Watching "A New Hope" after watching the prequel trilogy is interesting, because the original film is a lot slower in many ways. It allows the viewer to really sit in this fantasy world, appreciate its unfamiliar details, and think about what the characters must be feeling without being directly told. While I don't think that TPM should try to copy ANH beat for beat by any means, I do think that the prequel trilogy, especially TPM, could have used more scenes that let the actors and the music work to impress upon us that kind of emotional interiority.
For example, Obi-Wan is given a stunning lack of emotional focus throughout TPM, up UNTIL his solo battle against Darth Maul and his grief urging him to take on Anakin as an apprentice afterwards. It's good that we have those moments, and yet I don't think the battle hits as hard as it could have if we'd been offered scenes beforehand that told and showed us more about who young Obi-Wan was and how he felt about what was going on, so that we cared a little more about his deep personal loss, especially given that the Obi-Wan and Anakin later relationship is an emotional core of the trilogy's tragedy. Obi-Wan spends a lot of TPM as just "that guy standing next to Qui-Gon", leaving fans to turn to novelizations and their own assumptions for a little more depth, which I think is poor filmmaking.
Padmé receives perhaps even worse treatment than Obi-Wan in regards to her emotional interiority early on. (Especially in "Attack of the Clones", which is so focused on how Anakin feels about everything that it's hard to know from the films alone why Padmé as a specifically flawed person might find him appealing, making what could be a deliciously ill-advised affair of passion and need for comfort much more one-sided and flatter (and sexist) than it could have been.) You could even argue that TPM really ought to be "Padmé's" movie, in that it's her homeworld under attack, for which she (despite being a child) has been made responsible. Her desperation, her fear, her anger, is manipulated to put a future Sith Emperor in a position of power. The Jedi are helping her, yes, but it's Padmé relentlessly driving the plot forward.
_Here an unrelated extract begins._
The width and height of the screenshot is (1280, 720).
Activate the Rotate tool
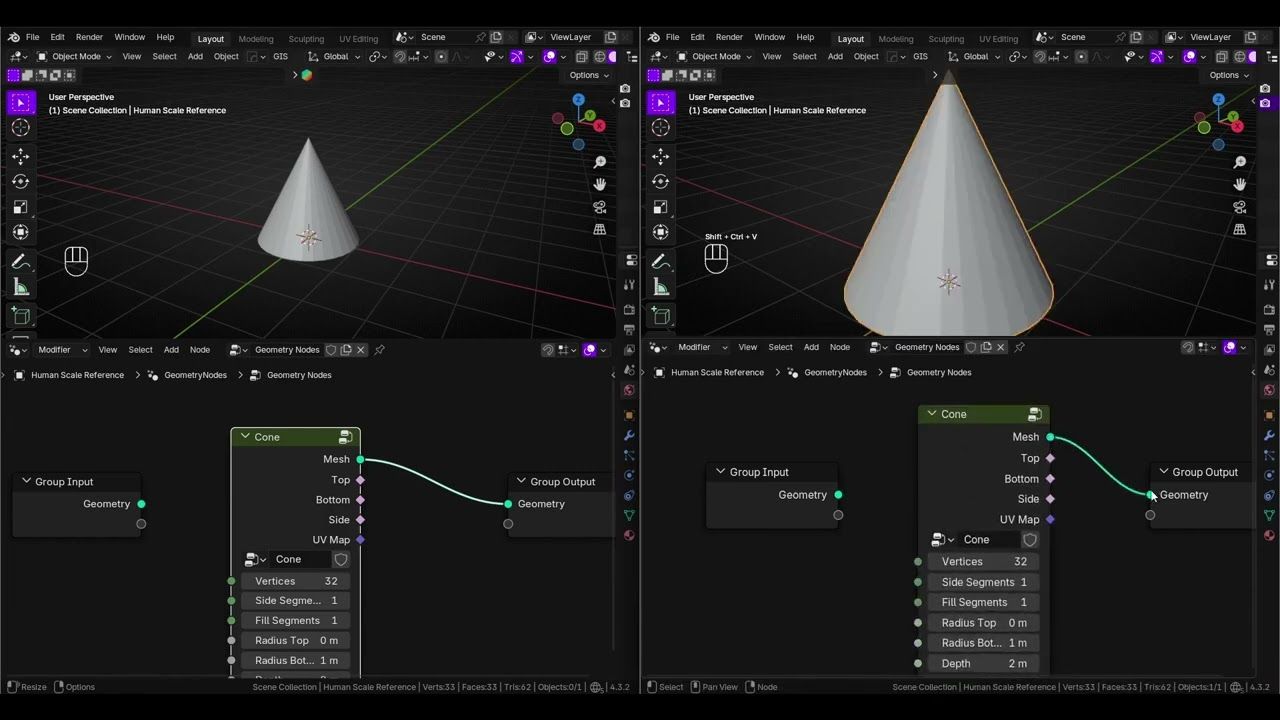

Instead of being relegated to more of a supporting character position, I think Padmé should have been given some of those slow "protagonist" moments in TPM to showcase her emotional state, specifically a scene that would have been the rough equivalent of Luke returning to the destroyed farm after the stormtroopers attacked. Padmé's party manages to escape Naboo without the film ever really dwelling on the violence, which is yet another missed opportunity. TPM ends up treating war a lot more comedically than the shootouts and climatic dogfights of ANH.
I think it would have kicked ass if the fight to get the queen on an escape ship had been even harder. The queen is hustled onboard, the ship takes off, and then we see one of the handmaidens (Padmé) rush to the window to watch as another wave of attack rushes over her city, her people. The prequel trilogy is tonally all over the place, so it's nice to imagine another version of TPM setting the tone with its own version of the "Binary Sunset" moment in which a devastated Padmé silently looks out over a horizon that's falling to pieces. Fire reflected in her eyes and everything. With the music swelling grandly with the unforgettable, life-ruining horror of war already begun.
If I had to put a "Binary Sunset" moment in the prequels, that's where I'd put it and who I'd give it to. Young Luke still has an entire heroic future ahead of him, but young Padmé is going to helplessly watch everything she cares about be destroyed by powers far greater than her.